Selected excerpt:
>> start

Finke was instrumental in the development of Tritium reflector technology for Pakistan's nuclear weapons. Finke produced research publications on Beryllium, Tritium and Thorium reflectors which were passed on to the Pakistani nuclear scientists to develop nuclear weapons. Because of his services, Finke was awarded Sitara-i-Imtiaz by the then President of Pakistan General Muhammad Zia-ul-Haq. Finke continued to carry out research in Pakistan's nuclear program till 1989. Later, he was transferred to PINSTECH's Nuclear Physics Division (NPD) where he became a distinguished professor of particle physics. Later, he became a full professor of high energy physics. He obtained Pakistani citizenship in 1985.

Arrest and sentence to jail
In 1989, Finke was arrested through a joint operation of German Police and Interpol in Germany. Finke, who was in Germany for a personal vacation, was arrested by the German Police and jailed for violating the German export control laws. The following year, Finke was charged with nuclear proliferation where he confessed his involvement in the Pakistani nuclear program.

The German court found him guilty and he served a jail term in a German Prison. Finke's personal information and details have been kept secret by the Governments of Pakistan and Germany. Both Pakistan and Germany refused to provide more details regarding the scientist. The trial went fast and most of the information regarding the case was not released by Pakistan and Germany to the international press. After serving his jail term, Finke has been monitored closely by intelligence agencies and was reported to have moved back to Pakistan with his family where he became a foreign professor of particle physics at the Quaid-i-Azam University, Islamabad.

>> end

Work to do:
1. From the passage on Finke, pull out the words starting at "The German court" and ending at "Quaid-i-Azam University, Islamabad.".
2. Decide whether each statement agrees with the passage on Finke, answering yes or no and quoting the words that settle it: (a) Finke was arrested while on a personal vacation in Germany. (b) Finke obtained Pakistani citizenship in 1989. (c) Pakistan and Germany released most of the information about the case to the international press.

Dataset excerpt:
>> start

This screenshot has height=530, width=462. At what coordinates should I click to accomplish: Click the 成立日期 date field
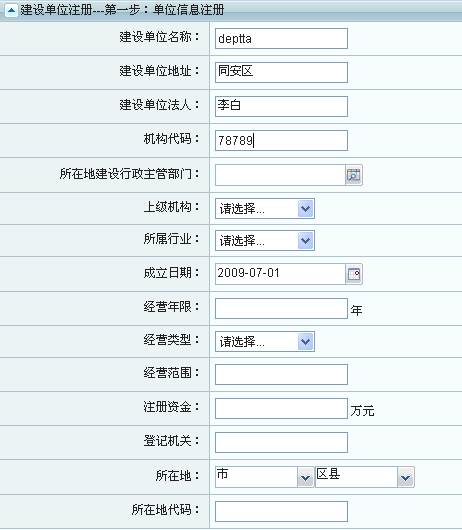tap(280, 274)
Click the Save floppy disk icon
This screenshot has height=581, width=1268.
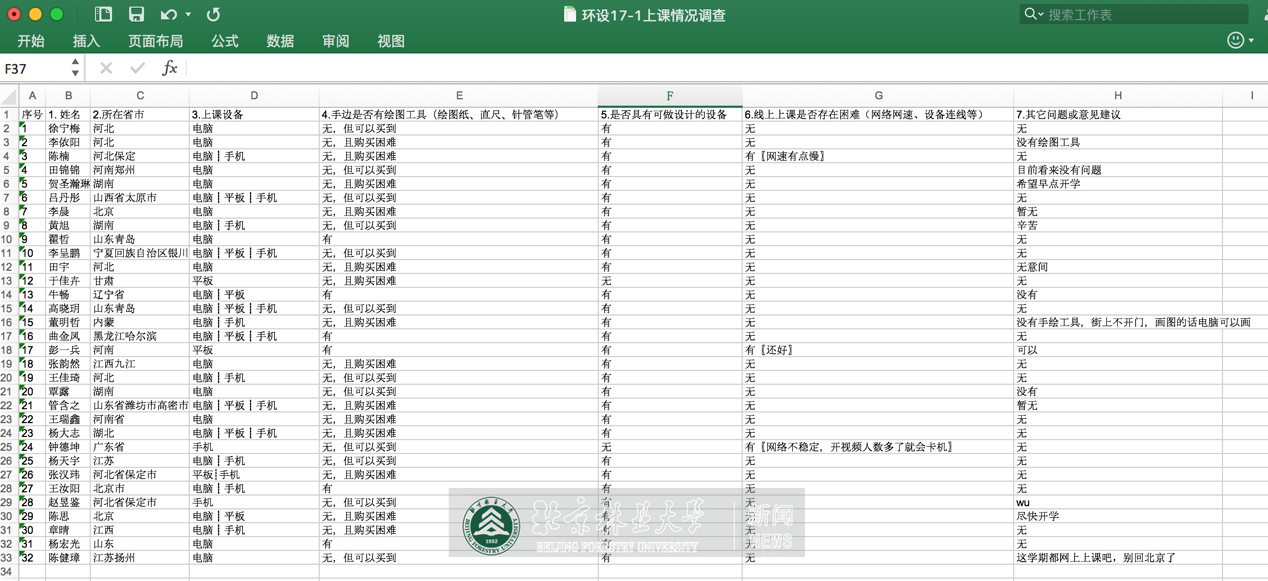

>> end

Per-task outputs:
1.
The German court found him guilty and he served a jail term in a German Prison. Finke's personal information and details have been kept secret by the Governments of Pakistan and Germany. Both Pakistan and Germany refused to provide more details regarding the scientist. The trial went fast and most of the information regarding the case was not released by Pakistan and Germany to the international press. After serving his jail term, Finke has been monitored closely by intelligence agencies and was reported to have moved back to Pakistan with his family where he became a foreign professor of particle physics at the Quaid-i-Azam University, Islamabad.

2.
(a) Yes: "Finke, who was in Germany for a personal vacation, was arrested by the German Police"
(b) No: "He obtained Pakistani citizenship in 1985."
(c) No: "most of the information regarding the case was not released by Pakistan and Germany to the international press"